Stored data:
----

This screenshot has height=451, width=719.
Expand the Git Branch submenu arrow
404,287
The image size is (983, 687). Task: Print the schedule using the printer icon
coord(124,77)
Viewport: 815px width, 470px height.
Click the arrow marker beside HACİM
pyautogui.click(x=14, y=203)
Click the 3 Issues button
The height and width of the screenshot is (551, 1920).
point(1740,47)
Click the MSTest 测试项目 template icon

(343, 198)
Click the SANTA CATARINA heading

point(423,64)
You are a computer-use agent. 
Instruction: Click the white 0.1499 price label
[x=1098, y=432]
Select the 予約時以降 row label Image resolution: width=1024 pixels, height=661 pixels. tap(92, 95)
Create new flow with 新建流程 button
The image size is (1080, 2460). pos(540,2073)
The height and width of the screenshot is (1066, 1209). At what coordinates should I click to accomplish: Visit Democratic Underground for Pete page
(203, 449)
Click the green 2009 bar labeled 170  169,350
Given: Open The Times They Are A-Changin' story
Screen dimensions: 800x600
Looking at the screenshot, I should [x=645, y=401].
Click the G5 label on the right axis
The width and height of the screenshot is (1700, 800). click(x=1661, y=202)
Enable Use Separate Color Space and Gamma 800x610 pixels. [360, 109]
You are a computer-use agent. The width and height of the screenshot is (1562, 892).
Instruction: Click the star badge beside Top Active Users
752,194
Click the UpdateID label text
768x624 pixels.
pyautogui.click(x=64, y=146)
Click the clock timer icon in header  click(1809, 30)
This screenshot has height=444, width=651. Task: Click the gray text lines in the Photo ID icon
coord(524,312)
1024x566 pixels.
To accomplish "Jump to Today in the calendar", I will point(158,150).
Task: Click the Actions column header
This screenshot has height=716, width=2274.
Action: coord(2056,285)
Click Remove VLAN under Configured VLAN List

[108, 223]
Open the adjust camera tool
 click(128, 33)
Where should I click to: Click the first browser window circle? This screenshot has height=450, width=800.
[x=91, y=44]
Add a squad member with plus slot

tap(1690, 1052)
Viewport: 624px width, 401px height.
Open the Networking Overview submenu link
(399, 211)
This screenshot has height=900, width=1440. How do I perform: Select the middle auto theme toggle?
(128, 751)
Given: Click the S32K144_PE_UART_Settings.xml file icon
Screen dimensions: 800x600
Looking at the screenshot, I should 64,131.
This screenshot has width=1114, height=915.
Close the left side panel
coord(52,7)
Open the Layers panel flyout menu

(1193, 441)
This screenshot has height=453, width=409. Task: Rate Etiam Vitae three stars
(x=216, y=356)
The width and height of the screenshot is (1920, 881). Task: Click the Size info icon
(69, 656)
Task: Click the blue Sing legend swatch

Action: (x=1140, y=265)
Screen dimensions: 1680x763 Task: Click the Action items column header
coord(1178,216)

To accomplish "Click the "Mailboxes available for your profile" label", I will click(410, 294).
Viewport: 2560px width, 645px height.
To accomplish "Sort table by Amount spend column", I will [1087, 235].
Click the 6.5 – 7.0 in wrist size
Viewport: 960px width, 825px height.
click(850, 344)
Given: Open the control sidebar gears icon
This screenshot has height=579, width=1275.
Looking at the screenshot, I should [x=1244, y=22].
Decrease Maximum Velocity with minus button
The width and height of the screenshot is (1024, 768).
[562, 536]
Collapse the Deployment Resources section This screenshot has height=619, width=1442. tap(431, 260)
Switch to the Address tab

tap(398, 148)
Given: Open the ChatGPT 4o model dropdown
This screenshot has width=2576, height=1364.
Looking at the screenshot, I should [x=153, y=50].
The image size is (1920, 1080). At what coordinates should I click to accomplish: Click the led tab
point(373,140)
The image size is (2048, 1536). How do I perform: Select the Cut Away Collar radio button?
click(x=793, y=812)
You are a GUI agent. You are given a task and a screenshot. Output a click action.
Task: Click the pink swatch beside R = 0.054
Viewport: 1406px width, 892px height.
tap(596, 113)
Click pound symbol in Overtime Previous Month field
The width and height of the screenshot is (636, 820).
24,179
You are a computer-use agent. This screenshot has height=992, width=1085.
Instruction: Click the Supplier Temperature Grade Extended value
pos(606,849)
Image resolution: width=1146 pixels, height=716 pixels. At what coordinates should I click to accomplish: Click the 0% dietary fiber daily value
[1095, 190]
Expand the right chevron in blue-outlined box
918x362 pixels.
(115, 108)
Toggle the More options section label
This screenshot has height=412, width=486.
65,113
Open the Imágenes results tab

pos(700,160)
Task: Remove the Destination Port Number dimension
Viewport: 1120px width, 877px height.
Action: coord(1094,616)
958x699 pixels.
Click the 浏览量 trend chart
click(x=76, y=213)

----

Exercise prompt: Reproduce each line above without any alteration.

Solution:
This screenshot has height=451, width=719.
Expand the Git Branch submenu arrow
404,287
The image size is (983, 687). Task: Print the schedule using the printer icon
coord(124,77)
Viewport: 815px width, 470px height.
Click the arrow marker beside HACİM
pyautogui.click(x=14, y=203)
Click the 3 Issues button
The height and width of the screenshot is (551, 1920).
point(1740,47)
Click the MSTest 测试项目 template icon

(343, 198)
Click the SANTA CATARINA heading

point(423,64)
You are a computer-use agent. 
Instruction: Click the white 0.1499 price label
[x=1098, y=432]
Select the 予約時以降 row label Image resolution: width=1024 pixels, height=661 pixels. tap(92, 95)
Create new flow with 新建流程 button
The image size is (1080, 2460). pos(540,2073)
The height and width of the screenshot is (1066, 1209). At what coordinates should I click to accomplish: Visit Democratic Underground for Pete page
(203, 449)
Click the green 2009 bar labeled 170  169,350
Given: Open The Times They Are A-Changin' story
Screen dimensions: 800x600
Looking at the screenshot, I should [x=645, y=401].
Click the G5 label on the right axis
The width and height of the screenshot is (1700, 800). click(x=1661, y=202)
Enable Use Separate Color Space and Gamma 800x610 pixels. [360, 109]
You are a computer-use agent. The width and height of the screenshot is (1562, 892).
Instruction: Click the star badge beside Top Active Users
752,194
Click the UpdateID label text
768x624 pixels.
pyautogui.click(x=64, y=146)
Click the clock timer icon in header  click(1809, 30)
This screenshot has height=444, width=651. Task: Click the gray text lines in the Photo ID icon
coord(524,312)
1024x566 pixels.
To accomplish "Jump to Today in the calendar", I will point(158,150).
Task: Click the Actions column header
This screenshot has height=716, width=2274.
Action: coord(2056,285)
Click Remove VLAN under Configured VLAN List

[108, 223]
Open the adjust camera tool
 click(128, 33)
Where should I click to: Click the first browser window circle? This screenshot has height=450, width=800.
[x=91, y=44]
Add a squad member with plus slot

tap(1690, 1052)
Viewport: 624px width, 401px height.
Open the Networking Overview submenu link
(399, 211)
This screenshot has height=900, width=1440. How do I perform: Select the middle auto theme toggle?
(128, 751)
Given: Click the S32K144_PE_UART_Settings.xml file icon
Screen dimensions: 800x600
Looking at the screenshot, I should 64,131.
This screenshot has width=1114, height=915.
Close the left side panel
coord(52,7)
Open the Layers panel flyout menu

(1193, 441)
This screenshot has height=453, width=409. Task: Rate Etiam Vitae three stars
(x=216, y=356)
The width and height of the screenshot is (1920, 881). Task: Click the Size info icon
(69, 656)
Task: Click the blue Sing legend swatch

Action: (x=1140, y=265)
Screen dimensions: 1680x763 Task: Click the Action items column header
coord(1178,216)

To accomplish "Click the "Mailboxes available for your profile" label", I will click(410, 294).
Viewport: 2560px width, 645px height.
To accomplish "Sort table by Amount spend column", I will [1087, 235].
Click the 6.5 – 7.0 in wrist size
Viewport: 960px width, 825px height.
click(850, 344)
Given: Open the control sidebar gears icon
This screenshot has height=579, width=1275.
Looking at the screenshot, I should [x=1244, y=22].
Decrease Maximum Velocity with minus button
The width and height of the screenshot is (1024, 768).
[562, 536]
Collapse the Deployment Resources section This screenshot has height=619, width=1442. tap(431, 260)
Switch to the Address tab

tap(398, 148)
Given: Open the ChatGPT 4o model dropdown
This screenshot has width=2576, height=1364.
Looking at the screenshot, I should [x=153, y=50].
The image size is (1920, 1080). At what coordinates should I click to accomplish: Click the led tab
point(373,140)
The image size is (2048, 1536). How do I perform: Select the Cut Away Collar radio button?
click(x=793, y=812)
You are a GUI agent. You are given a task and a screenshot. Output a click action.
Task: Click the pink swatch beside R = 0.054
Viewport: 1406px width, 892px height.
tap(596, 113)
Click pound symbol in Overtime Previous Month field
The width and height of the screenshot is (636, 820).
24,179
You are a computer-use agent. This screenshot has height=992, width=1085.
Instruction: Click the Supplier Temperature Grade Extended value
pos(606,849)
Image resolution: width=1146 pixels, height=716 pixels. At what coordinates should I click to accomplish: Click the 0% dietary fiber daily value
[1095, 190]
Expand the right chevron in blue-outlined box
918x362 pixels.
(115, 108)
Toggle the More options section label
This screenshot has height=412, width=486.
65,113
Open the Imágenes results tab

pos(700,160)
Task: Remove the Destination Port Number dimension
Viewport: 1120px width, 877px height.
Action: coord(1094,616)
958x699 pixels.
Click the 浏览量 trend chart
click(x=76, y=213)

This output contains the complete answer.